#### EXCERPTED PASSAGE:
* * * * *

Modern Creator
Maria Wendt · YouTube

How to Sell Digital Products With No Audience

A seven-figure digital product seller argues $5/day ads, not audience-building, are the fastest path to a first sale.

Posted
1 years ago
Duration
Format
Talking Head
sincere
Views
36.4K
1.6K likes
Big Idea

The argument in one line.

Selling digital products without an audience is achievable through small self-funding paid ads: a $5/day budget against a low-priced product recoups spend and turns a profit within 24 to 48 hours, with no content creation or existing following required.

Who This Is For

Read if. Skip if.

READ IF YOU ARE…
  • You have a digital product (or an idea for one) priced roughly $10-$50 and no meaningful social following yet.
  • You've avoided paid ads because you assume they require a large budget or technical and creative skill you don't have.
  • You want a fast, low-risk way to test whether an offer sells before investing time in content or brand-building.
SKIP IF…
  • You're selling a high-ticket service or coaching offer that closes on a sales call, not a self-checkout page.
  • You already run paid ads regularly and are past the beginner budget-fear stage this video is aimed at.

* * * * *

#### SUPPLIED RECORDS:
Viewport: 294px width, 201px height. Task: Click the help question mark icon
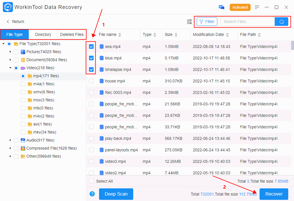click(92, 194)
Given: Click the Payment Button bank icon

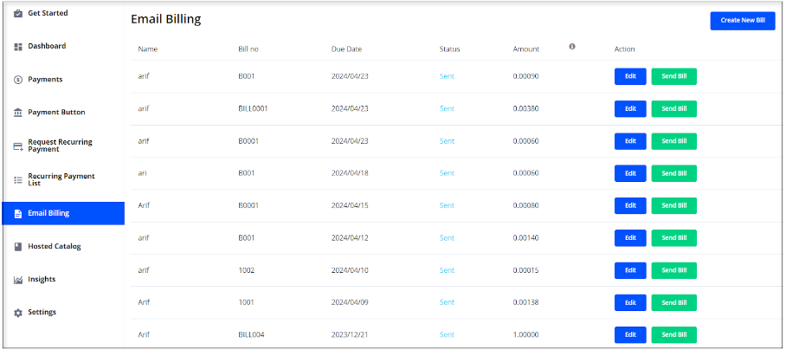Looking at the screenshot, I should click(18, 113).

* * * * *

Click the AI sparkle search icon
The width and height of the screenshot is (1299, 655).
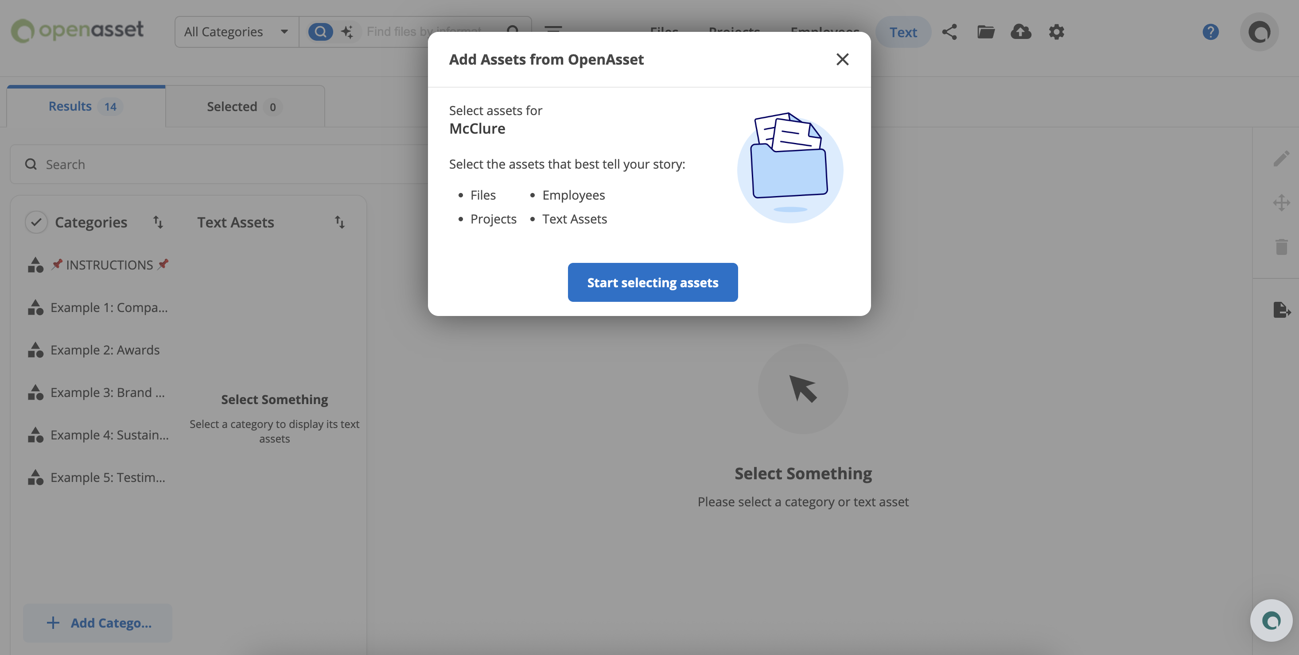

* * * * *

#### TASKS FOR THIS EXERCISE:
**a.** Answer these questions using the video summary.
(i) What daily ad budget does it name?
(ii) Within what time span does it say the ad spend is recouped and turns a profit?
(iii) What rough price range does it give for the product of someone who should watch?
**b.** Decide whether each statement agrees with the video summary. Answer yes or no, and quote the words that decide it.
(i) The approach requires creating content first.
(ii) The video has 36.4K views.
(iii) The video is aimed at people selling high-ticket coaching offers that close on a sales call.
**c.** From the video summary, extract word for word the stretch from "Who This Is" through "social following yet.".

#### ANSWERS TO THE EXERCISES:
**a.**
(i) $5 per day.
(ii) Within 24 to 48 hours.
(iii) Roughly $10-$50.

**b.**
(i) No: "with no content creation or existing following required."
(ii) Yes: "36.4K"
(iii) No: under "SKIP IF…" it lists "You're selling a high-ticket service or coaching offer that closes on a sales call, not a self-checkout page."

**c.**
Who This Is For

Read if. Skip if.

READ IF YOU ARE…
  • You have a digital product (or an idea for one) priced roughly $10-$50 and no meaningful social following yet.